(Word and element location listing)
····················

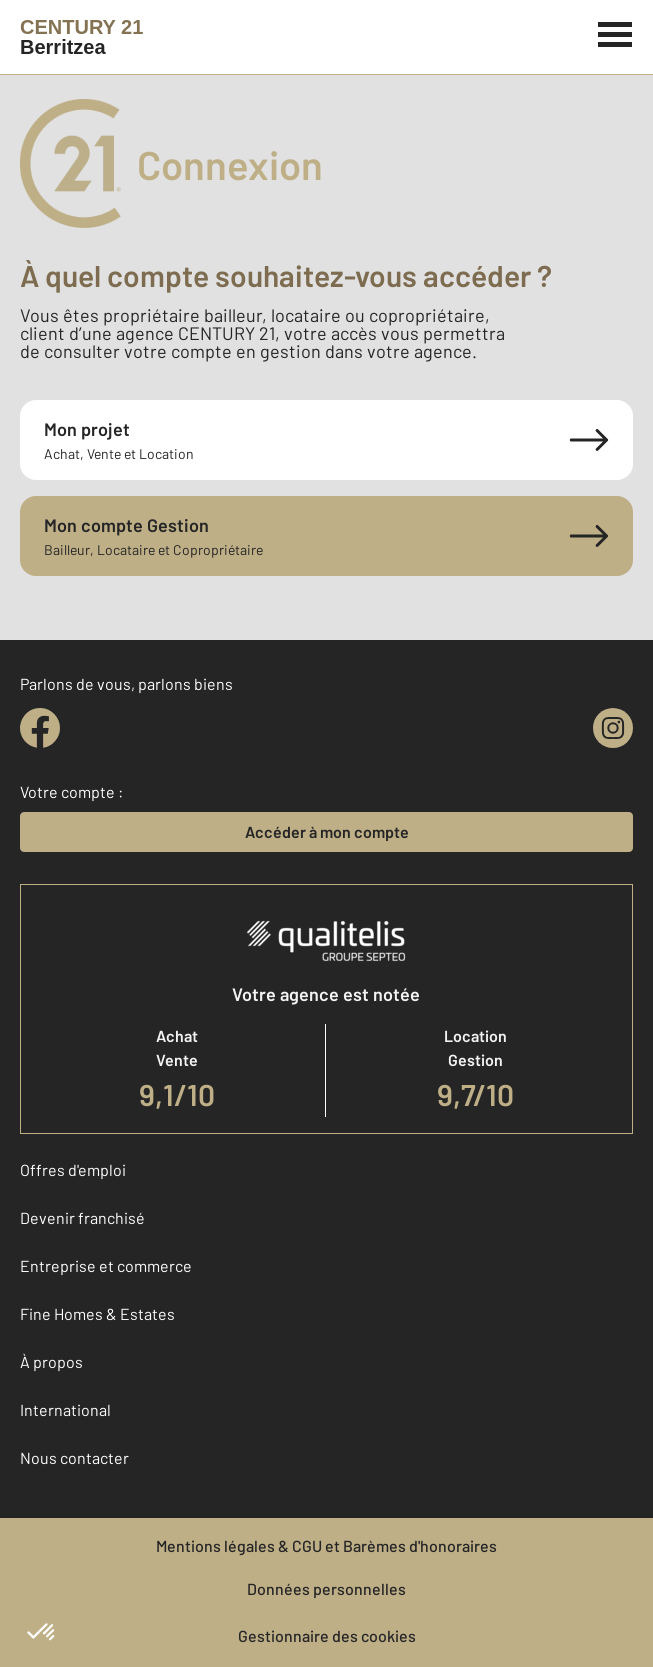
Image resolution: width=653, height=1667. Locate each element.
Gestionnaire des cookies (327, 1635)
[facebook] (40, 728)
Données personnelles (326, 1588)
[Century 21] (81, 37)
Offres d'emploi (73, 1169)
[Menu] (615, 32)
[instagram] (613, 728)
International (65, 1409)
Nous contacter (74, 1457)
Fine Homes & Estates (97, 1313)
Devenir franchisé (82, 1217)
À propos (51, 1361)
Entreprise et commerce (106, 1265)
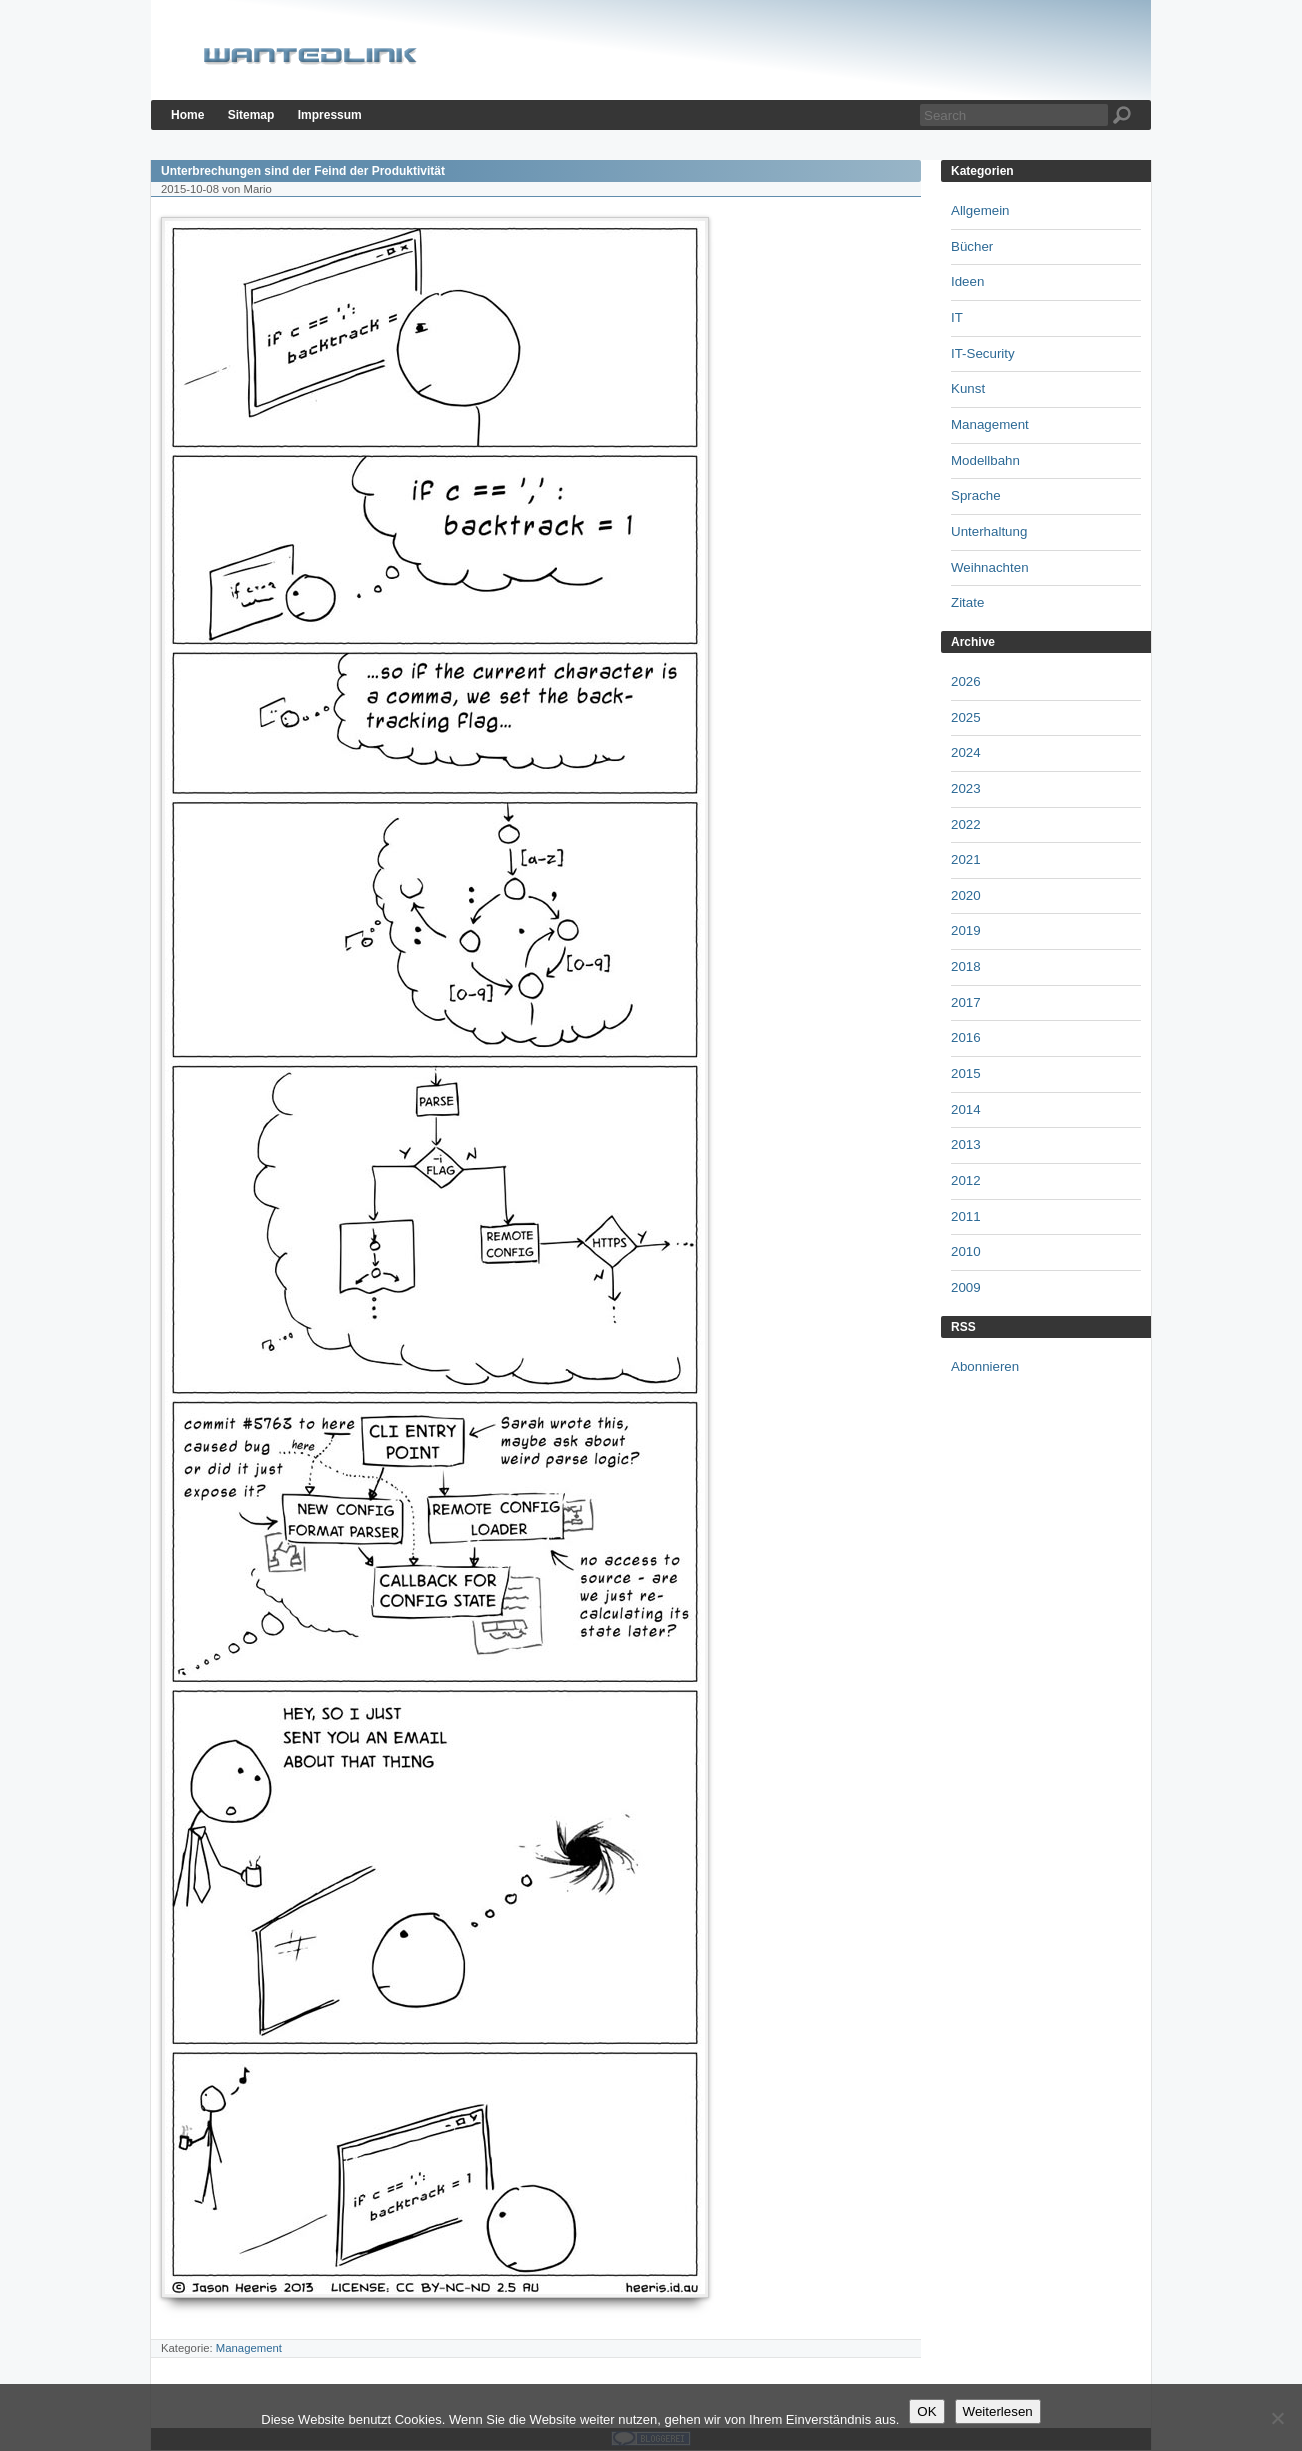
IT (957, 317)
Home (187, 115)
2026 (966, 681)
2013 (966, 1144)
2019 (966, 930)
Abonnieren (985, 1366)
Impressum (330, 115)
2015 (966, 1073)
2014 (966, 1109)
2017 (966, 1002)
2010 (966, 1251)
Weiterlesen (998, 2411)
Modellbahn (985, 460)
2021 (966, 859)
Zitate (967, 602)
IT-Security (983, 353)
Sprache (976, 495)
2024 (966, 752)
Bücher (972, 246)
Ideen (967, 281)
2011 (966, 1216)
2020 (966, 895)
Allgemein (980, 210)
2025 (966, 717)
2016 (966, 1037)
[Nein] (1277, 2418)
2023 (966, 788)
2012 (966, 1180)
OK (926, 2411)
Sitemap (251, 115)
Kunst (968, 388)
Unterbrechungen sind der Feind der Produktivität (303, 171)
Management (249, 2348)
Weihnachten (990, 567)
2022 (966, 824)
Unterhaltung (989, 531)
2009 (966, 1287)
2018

····················

Problem to work on:
Reproduce the lines of the listing between the one holding "2012 (966, 1180)" and the end of the listing, inclusive, shifting every coordinate in them by -54 and keeping everything else on each line unchanged.

Task output:
2012 (912, 1126)
OK (872, 2357)
Sitemap (197, 61)
Kunst (914, 334)
Unterbrechungen sind der Feind der Produktivität (249, 117)
Management (195, 2294)
Weihnachten (936, 513)
2022 (912, 770)
Unterhaltung (935, 477)
2009 (912, 1233)
2018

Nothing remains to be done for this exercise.